Unemployment in the eurozone has surged to a fresh record high, while inflation has fallen to a three-year low, boosting expectations that the European Central Bank will cut interest rates.
Unemployment in the 17 countries using the euro hit 12.1% in March, up from February's 12%, according to official figures from Eurostat.
In total, 19.2m people are now out of work in the region.
Separate Eurostat data showed that inflation slowed to 1.2% in April.
Greece and Spain recorded the highest unemployment rates in the eurozone, at 27.2% and 26.7% respectively, while Austria, at 4.7%, and Germany, at 5.4%, had the lowest rates.
Youth employment, defined as those under 25, hit 3.6 million in the eurozone. In Greece, 59.1% of under-25s were unemployed as of the end of January, while in Spain, 55.9% were unemployed.
Meanwhile, separate data from Eurostat showed consumer prices rose 1.2% in the year to April across the eurozone, a marked slowdown from March's 1.7% rise.
The slowdown, driven by a sharp fall in energy prices, means inflation in the eurozone is now at its lowest level since February 2010.
The figure was much lower than the fall to 1.6% that analysts had expected.
Interest rate cut
Economists said that the disappointing data had increased the likelihood of the European Central Bank announcing a cut in interest rates when it reveals its decision this Thursday.

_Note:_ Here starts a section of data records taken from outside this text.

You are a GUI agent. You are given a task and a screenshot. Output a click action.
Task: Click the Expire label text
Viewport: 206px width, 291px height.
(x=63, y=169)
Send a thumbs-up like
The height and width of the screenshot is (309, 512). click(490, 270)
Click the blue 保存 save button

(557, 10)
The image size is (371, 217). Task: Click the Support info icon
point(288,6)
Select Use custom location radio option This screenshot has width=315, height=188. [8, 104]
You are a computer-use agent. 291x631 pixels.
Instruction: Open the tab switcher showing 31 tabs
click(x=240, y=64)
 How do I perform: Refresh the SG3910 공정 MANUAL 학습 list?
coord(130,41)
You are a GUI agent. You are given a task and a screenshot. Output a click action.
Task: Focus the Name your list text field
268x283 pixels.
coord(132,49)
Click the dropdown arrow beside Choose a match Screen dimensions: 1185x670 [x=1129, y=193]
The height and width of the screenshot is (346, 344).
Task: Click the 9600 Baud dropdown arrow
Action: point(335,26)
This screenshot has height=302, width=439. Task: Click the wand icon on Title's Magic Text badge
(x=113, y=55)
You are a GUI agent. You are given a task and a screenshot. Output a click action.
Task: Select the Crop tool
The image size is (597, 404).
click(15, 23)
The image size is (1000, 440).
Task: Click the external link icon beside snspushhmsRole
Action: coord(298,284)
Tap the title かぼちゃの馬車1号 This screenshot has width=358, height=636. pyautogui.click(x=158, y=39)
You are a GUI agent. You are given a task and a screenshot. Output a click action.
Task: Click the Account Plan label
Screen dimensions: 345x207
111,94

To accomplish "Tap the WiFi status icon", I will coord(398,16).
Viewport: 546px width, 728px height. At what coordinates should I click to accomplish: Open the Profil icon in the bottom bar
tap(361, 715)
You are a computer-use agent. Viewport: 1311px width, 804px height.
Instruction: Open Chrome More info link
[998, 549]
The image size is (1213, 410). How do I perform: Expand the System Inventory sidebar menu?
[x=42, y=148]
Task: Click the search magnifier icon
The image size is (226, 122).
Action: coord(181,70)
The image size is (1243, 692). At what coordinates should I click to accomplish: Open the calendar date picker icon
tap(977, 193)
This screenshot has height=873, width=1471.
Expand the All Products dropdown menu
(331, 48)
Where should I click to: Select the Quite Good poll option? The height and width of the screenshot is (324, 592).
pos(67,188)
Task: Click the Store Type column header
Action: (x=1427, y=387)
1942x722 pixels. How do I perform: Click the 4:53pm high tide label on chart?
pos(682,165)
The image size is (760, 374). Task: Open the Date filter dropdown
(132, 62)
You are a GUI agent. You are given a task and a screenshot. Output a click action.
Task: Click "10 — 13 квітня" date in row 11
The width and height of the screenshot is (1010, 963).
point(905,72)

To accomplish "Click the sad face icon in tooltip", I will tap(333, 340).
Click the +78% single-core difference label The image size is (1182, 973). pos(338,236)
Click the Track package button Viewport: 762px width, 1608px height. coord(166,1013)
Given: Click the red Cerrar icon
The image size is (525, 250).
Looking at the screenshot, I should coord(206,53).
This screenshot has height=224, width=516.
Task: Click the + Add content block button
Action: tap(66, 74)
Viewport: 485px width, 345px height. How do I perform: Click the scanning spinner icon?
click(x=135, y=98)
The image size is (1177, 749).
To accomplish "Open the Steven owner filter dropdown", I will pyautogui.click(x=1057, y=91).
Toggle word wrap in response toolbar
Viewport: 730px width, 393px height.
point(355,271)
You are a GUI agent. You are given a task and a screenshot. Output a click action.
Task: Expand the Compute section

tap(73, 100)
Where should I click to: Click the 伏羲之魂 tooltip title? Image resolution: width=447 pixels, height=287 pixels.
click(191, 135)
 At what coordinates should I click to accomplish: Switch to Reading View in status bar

``If an ECB rate cut on Thursday didn't look nailed-on before, it certainly does now,'' said Craig Erlam, market analyst at Alpari.
Marie Diron, senior economic adviser at Ernst & Young, added: ``It now seems pretty certain that it will lower interest rates."
A Reuters survey last week found that a majority of economists expect the European Central Bank (ECB) to cut the bank's main refinancing rate by 25 basis points to a record low of 0.5%.
If the ECB was to cut rates, it would mark its first reduction since July last year.